- From: Mark Baker <distobj@acm.org>
- Date: Wed, 15 Jun 2005 00:50:29 -0400
- To: Mark Nottingham <mnot@mnot.net>
- Cc: public-web-http-desc@w3.org
Though I agree with Hugh's intent, I think his choice of words was unfortunate for the pie-in-the-sky image I'm sure it planted in most folks' heads. What we're (well, me at least) really talking about here is the difference between this; <parameter name="language" /> and this, where clients bind to the "application type" (my term) of the parameter, not its name. <parameter name="language" type="http://example.org/types/language/" /> (any similarity to WADL is purely coincidental - "type" is certainly very different) It's just a layer of indirection which enables a client to depend on data which is expected to change less often. Using a URI also provides the hook into the more advanced "semantic" features, but it needn't be dereferenced by a non-SemWeb app (or a SemWeb app for that matter). RDF Forms uses a URI in this way. Mark.
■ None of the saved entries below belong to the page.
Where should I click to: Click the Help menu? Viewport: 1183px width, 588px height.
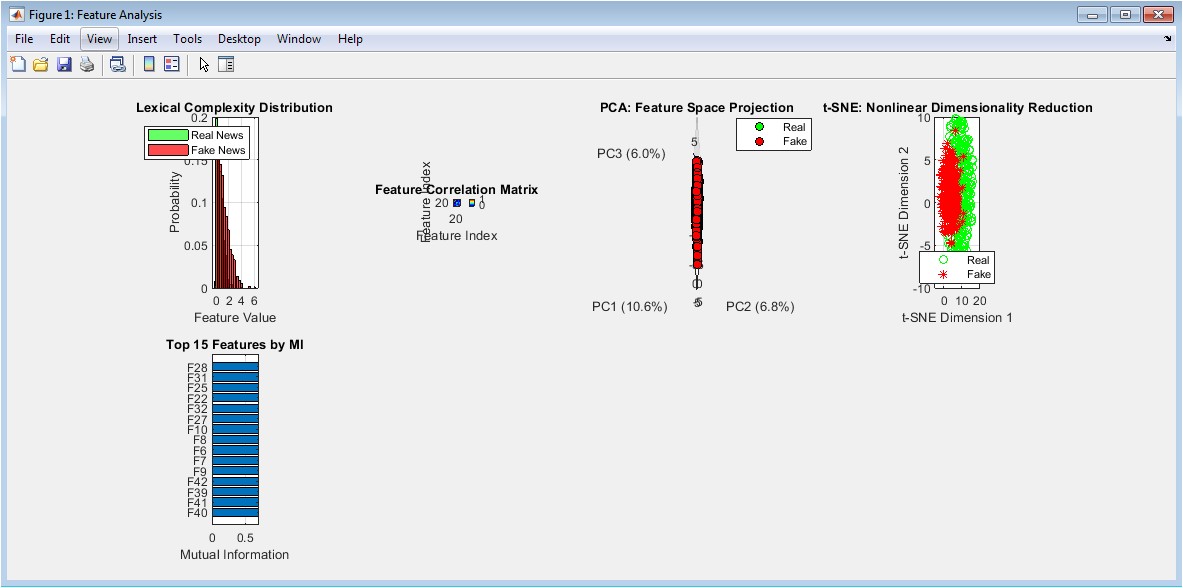coord(350,39)
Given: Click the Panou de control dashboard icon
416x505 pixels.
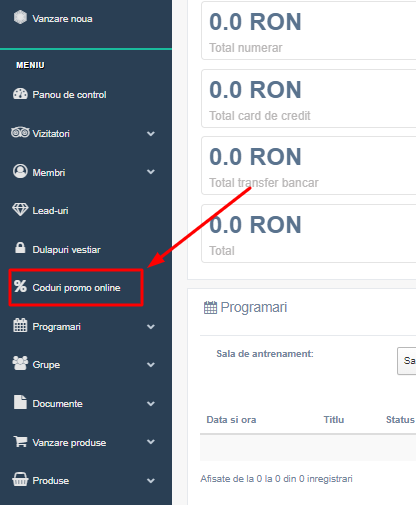Looking at the screenshot, I should click(20, 94).
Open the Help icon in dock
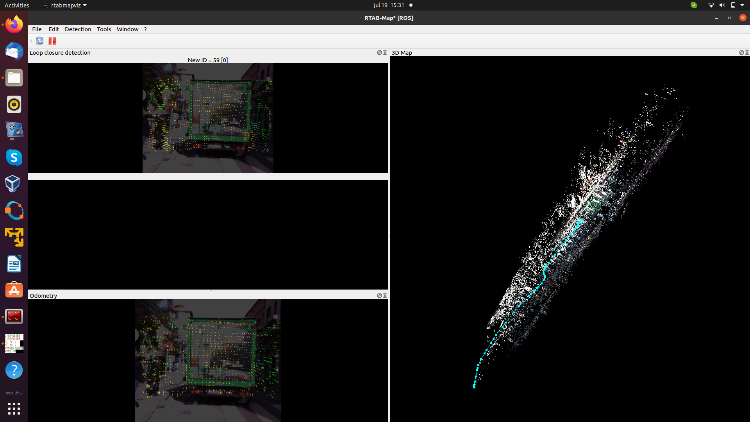750x422 pixels. click(x=14, y=369)
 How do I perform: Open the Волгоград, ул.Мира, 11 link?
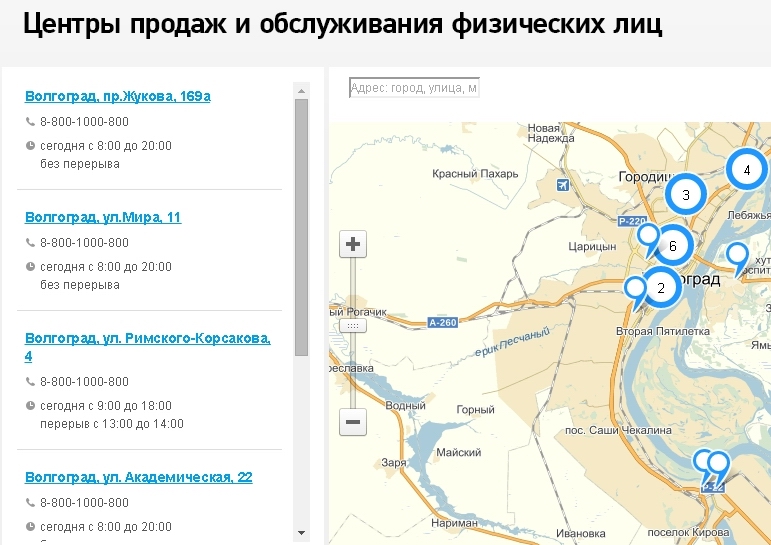(103, 217)
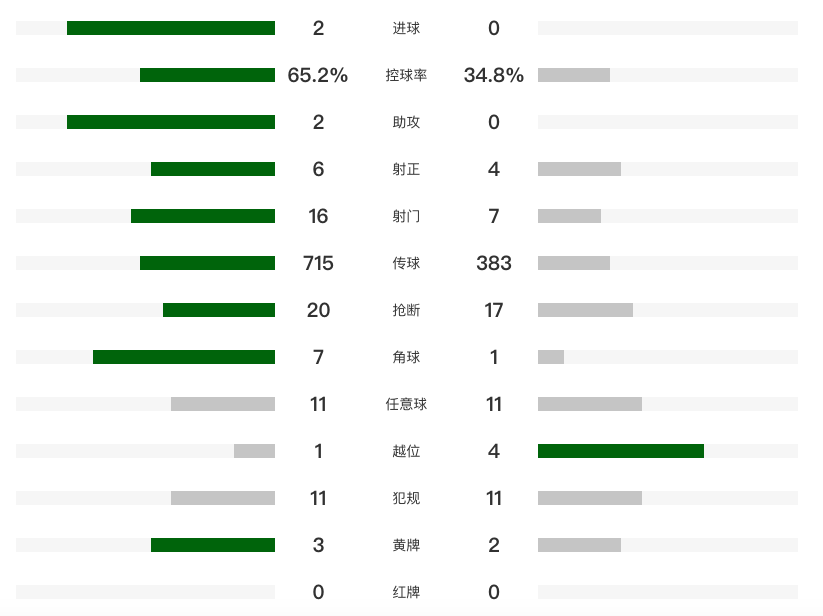Select the 16 shots value

318,216
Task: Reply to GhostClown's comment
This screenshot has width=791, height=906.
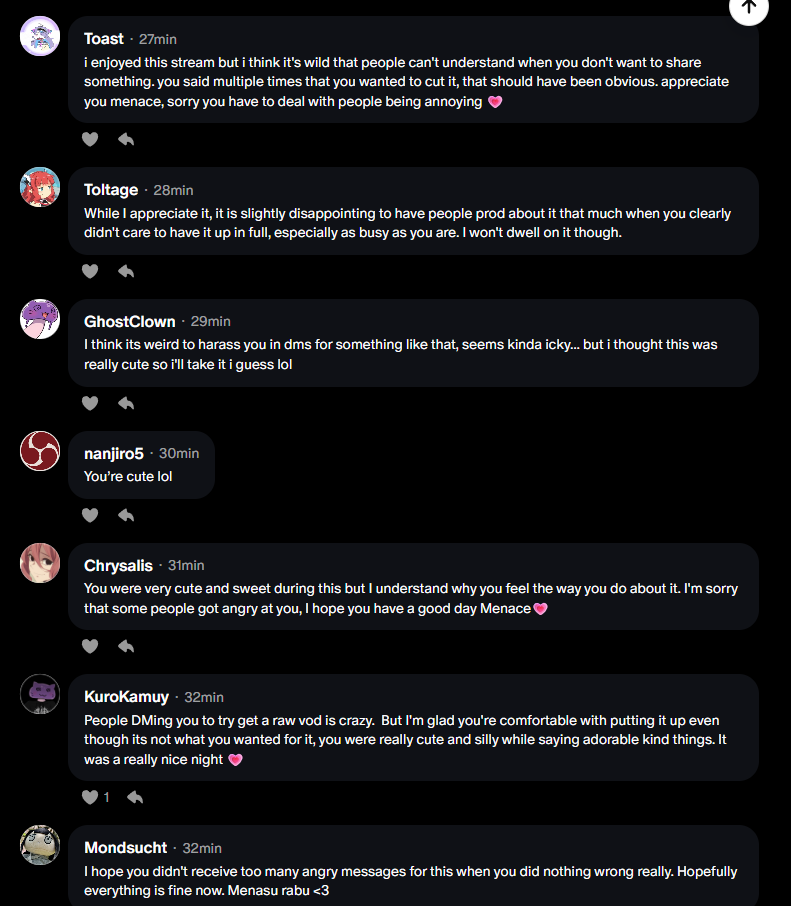Action: click(x=126, y=403)
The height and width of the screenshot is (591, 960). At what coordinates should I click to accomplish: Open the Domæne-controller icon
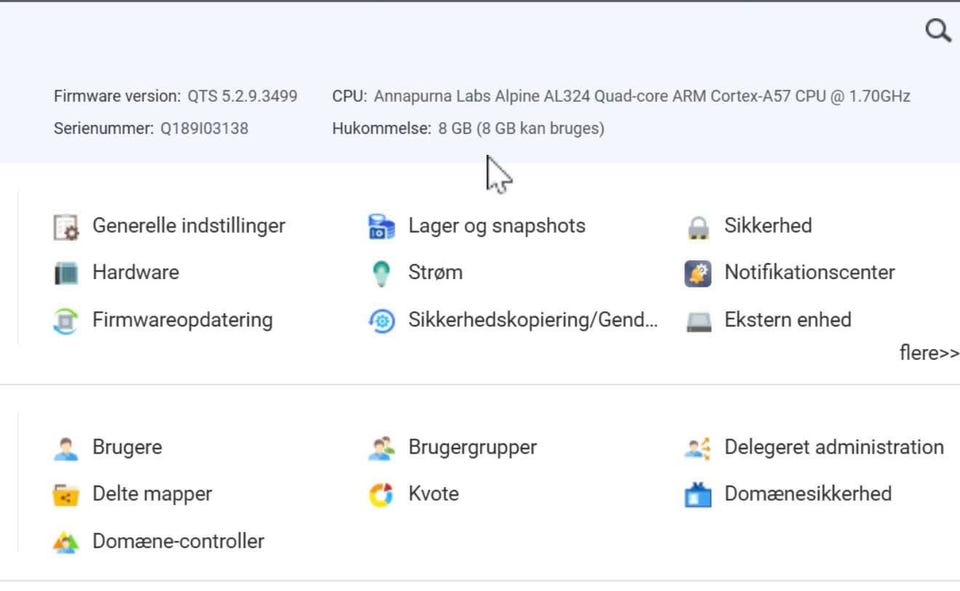click(66, 542)
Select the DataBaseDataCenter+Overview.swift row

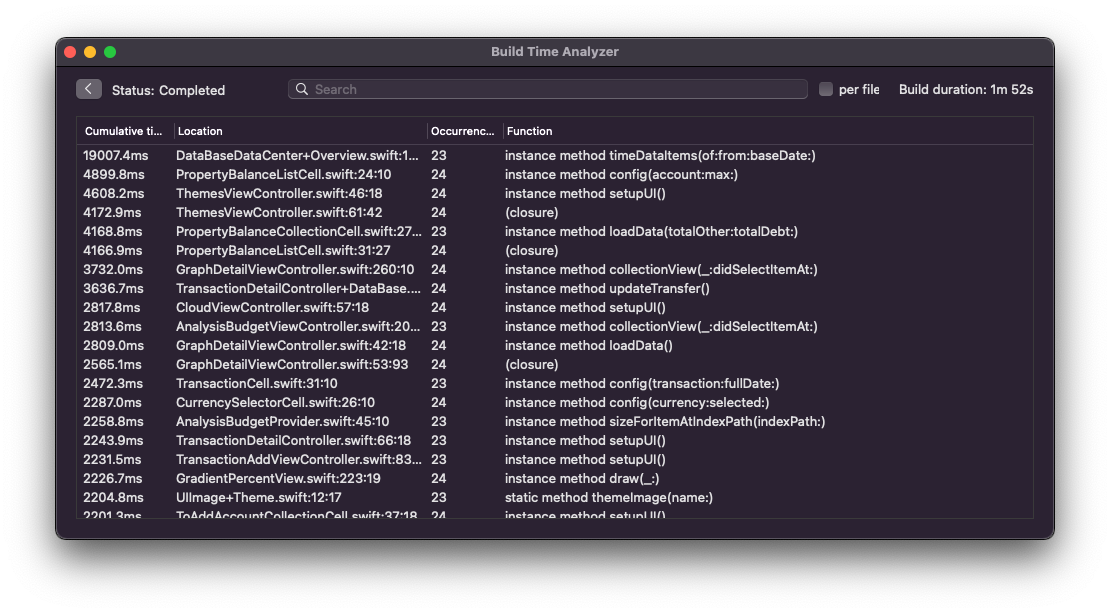point(554,155)
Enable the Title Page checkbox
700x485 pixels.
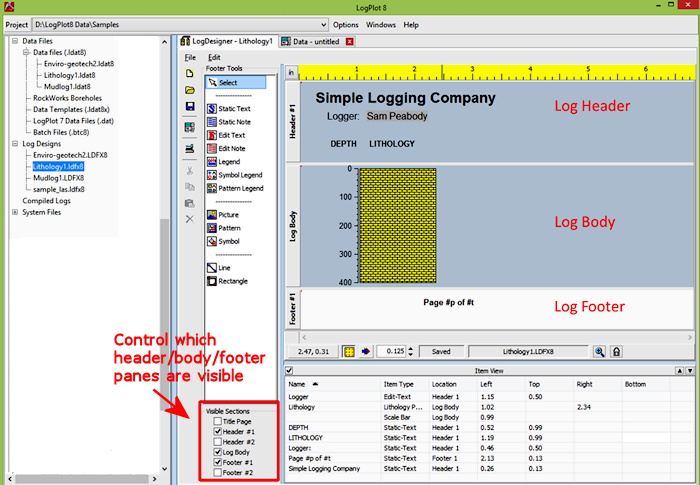[218, 421]
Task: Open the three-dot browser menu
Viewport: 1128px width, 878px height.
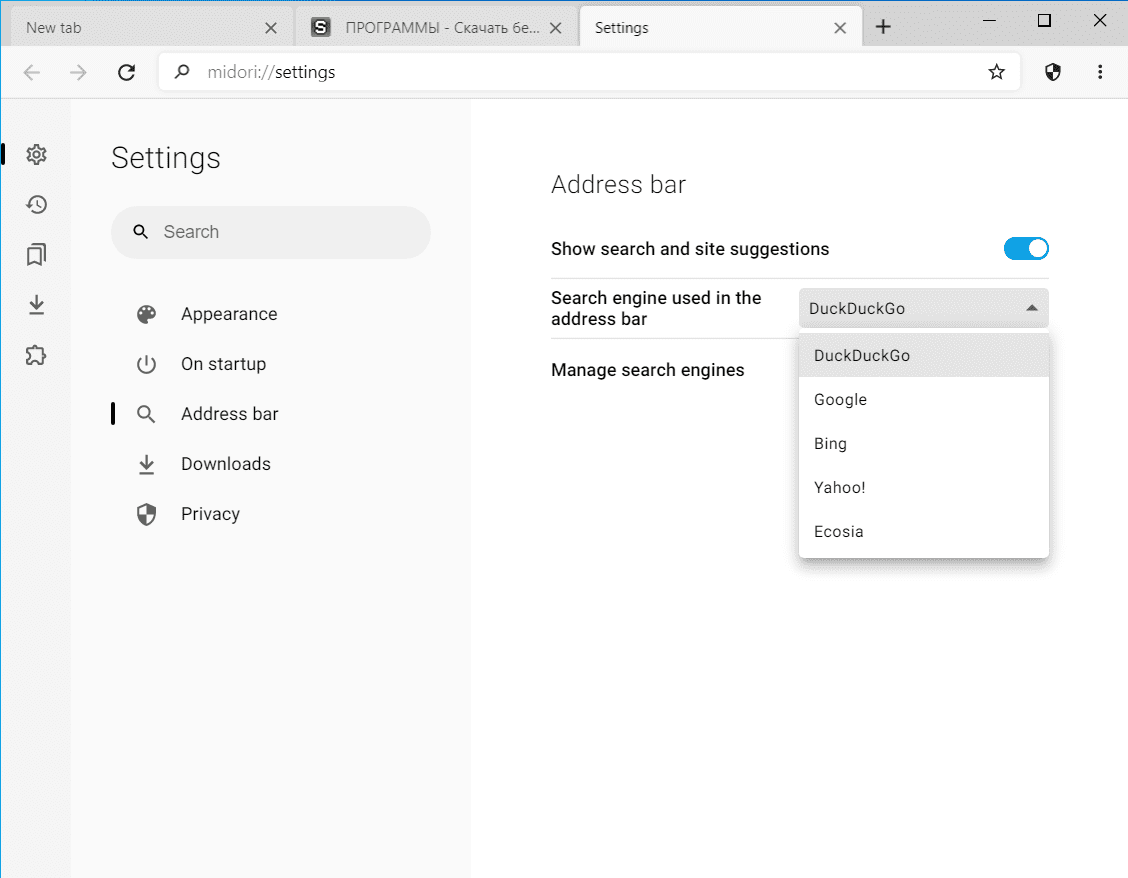Action: [1100, 72]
On Tue, Jun 14, 2005 at 06:35:51PM +0200, Mark Nottingham wrote: > > OK. I would fully support a documentation (or similar) function to > allow humans to interpret the semantics of the interface, either at > design time or runtime (depending on the use case). > > Designing in semantics for machines is less interesting to me at this > point, in that I think that effort will take a considerable amount of > time and careful thought, and there are some real low-hanging fruit we > can grab in the meantime. Of course, what we do should be able to be > extended to add machine-readable semantics (much as WSDL-S attempts to > do for Web services).